DIRECTIONS:
Copy out the rows below again, word for word, from the one containing "You are a computer-use" up to and including the one containing "pyautogui.click(x=1338, y=366)", leaving the pictures out.

SUPPLIED MATERIAL:
+--

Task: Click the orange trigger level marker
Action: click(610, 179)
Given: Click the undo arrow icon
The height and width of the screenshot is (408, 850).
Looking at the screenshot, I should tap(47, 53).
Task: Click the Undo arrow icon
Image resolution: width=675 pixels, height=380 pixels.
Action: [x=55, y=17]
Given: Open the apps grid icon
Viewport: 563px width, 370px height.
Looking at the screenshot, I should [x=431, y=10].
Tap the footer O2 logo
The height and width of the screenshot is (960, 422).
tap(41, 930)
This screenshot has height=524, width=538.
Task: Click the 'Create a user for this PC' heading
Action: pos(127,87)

+--

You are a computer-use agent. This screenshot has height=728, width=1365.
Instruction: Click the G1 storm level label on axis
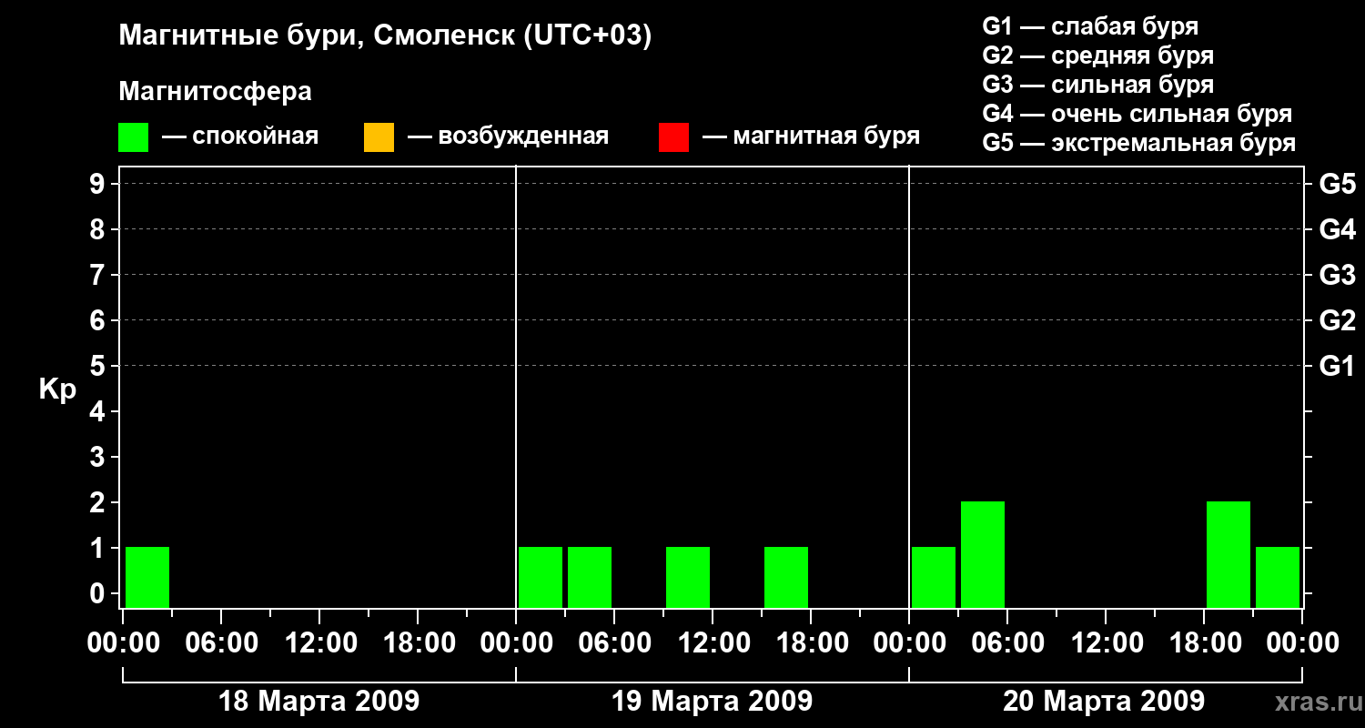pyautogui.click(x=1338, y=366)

+--

SOLUTION:
You are a computer-use agent. This screenshot has height=728, width=1365.
Instruction: Click the G1 storm level label on axis
pyautogui.click(x=1338, y=366)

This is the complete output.